Social Sciences in China (Chinese Edition)

No.3, 2013

 

A Mental Philosophical Interpretation of the Ethical and Moral Ideas in the Analects of Confucius

(Abstract)

 

Fan Hao

 

What “spiritual form” do the ethical and moral ideas of the Analects of Confucius take on? And what “Chinese traditions” have they opened up? A mental philosophical interpretation of the Analects of Confucius reveals that the book takes “rite” and “benevolence” as its basic concepts, and presents the “mentally-disposed” discourse of ethics and morality.
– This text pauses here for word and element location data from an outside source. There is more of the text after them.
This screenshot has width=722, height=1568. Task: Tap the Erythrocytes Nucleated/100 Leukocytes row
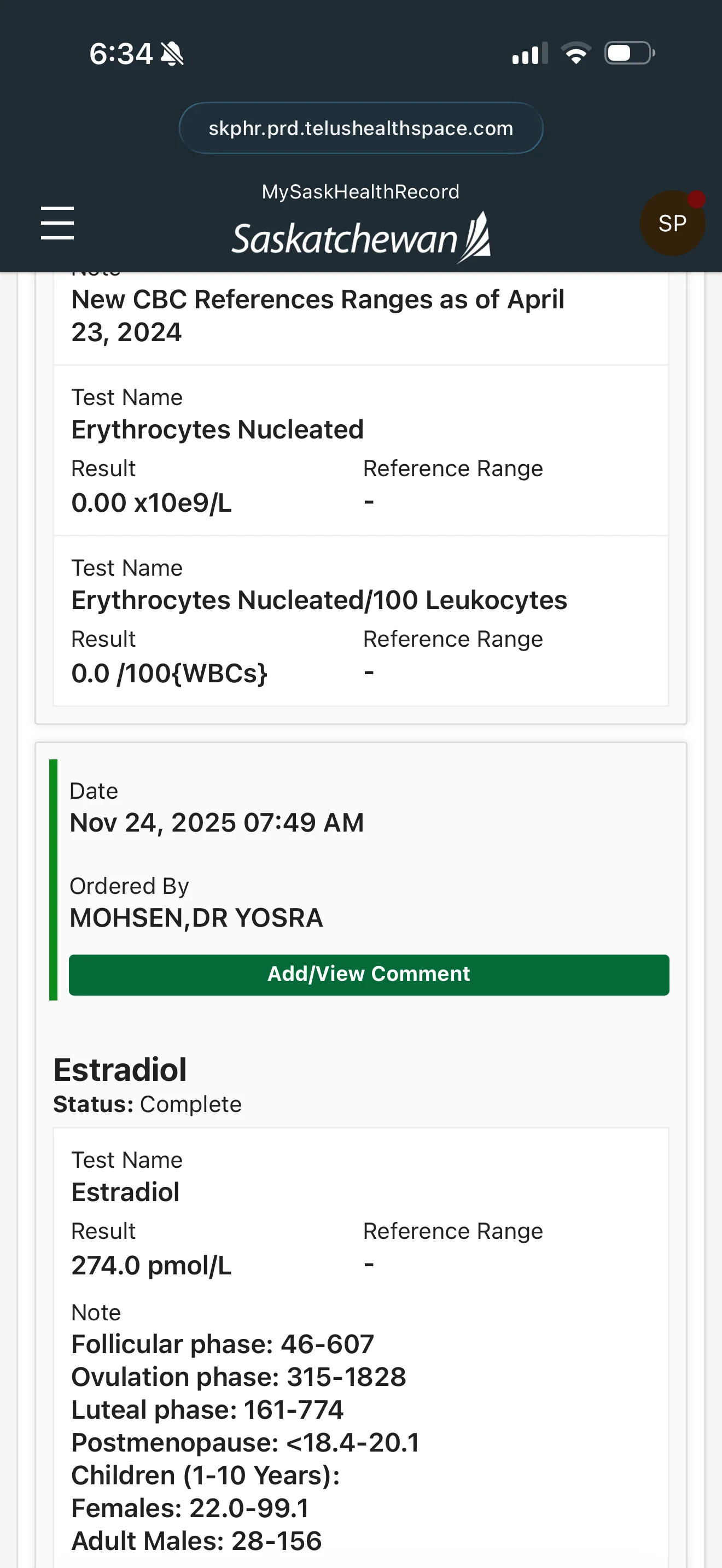pyautogui.click(x=361, y=621)
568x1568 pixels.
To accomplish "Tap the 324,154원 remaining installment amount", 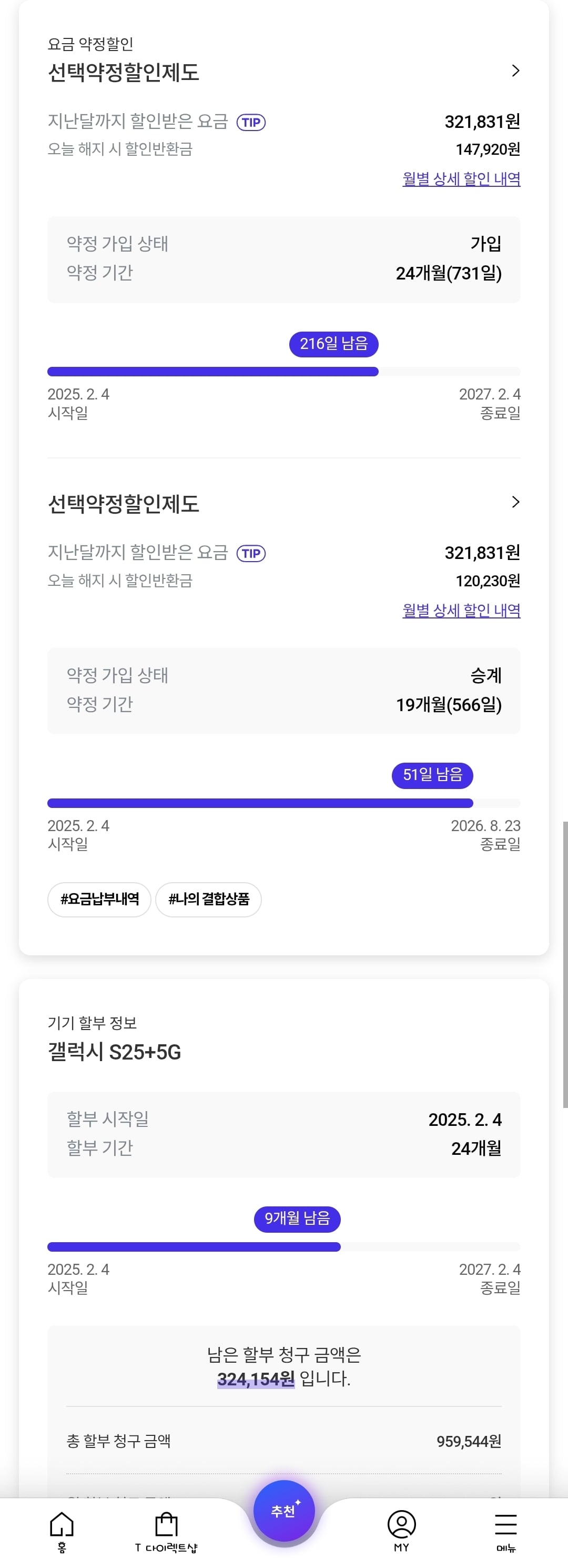I will (256, 1379).
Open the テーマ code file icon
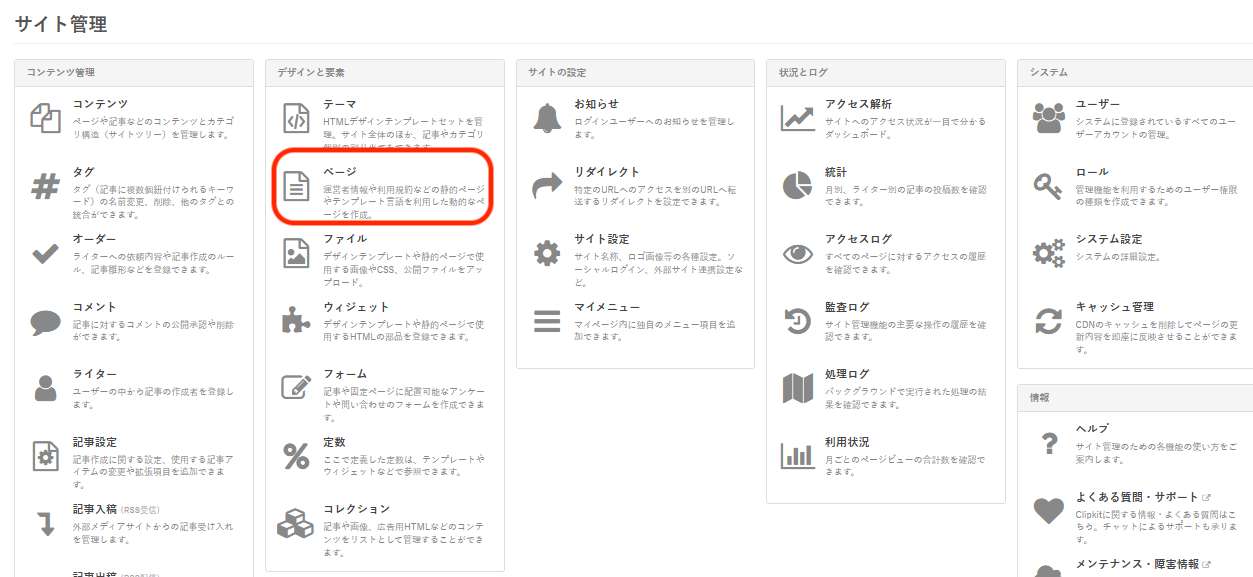1253x577 pixels. pyautogui.click(x=297, y=119)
It has established a mental philosophy that takes the basic model of “self-restraint and returning to rites being benevolence,” and that is based on the dialectical interactions between the ethical world of “rite” and the moral world of “benevolence,” while rising above the contradictions of two worlds through “self-restraint.” It has engendered a “Chinese form” of mental philosophy characterized by ethical-moral integration and the priority of ethics, in which the contradiction between individual perfection and social perfection becomes an inherent “Chinese problem.” The mental philosophical interpretation not only represents a mental philosophical discovery of the Analects of Confucius, but also demonstrates its “spiritual home” significance to Chinese ethics and morality.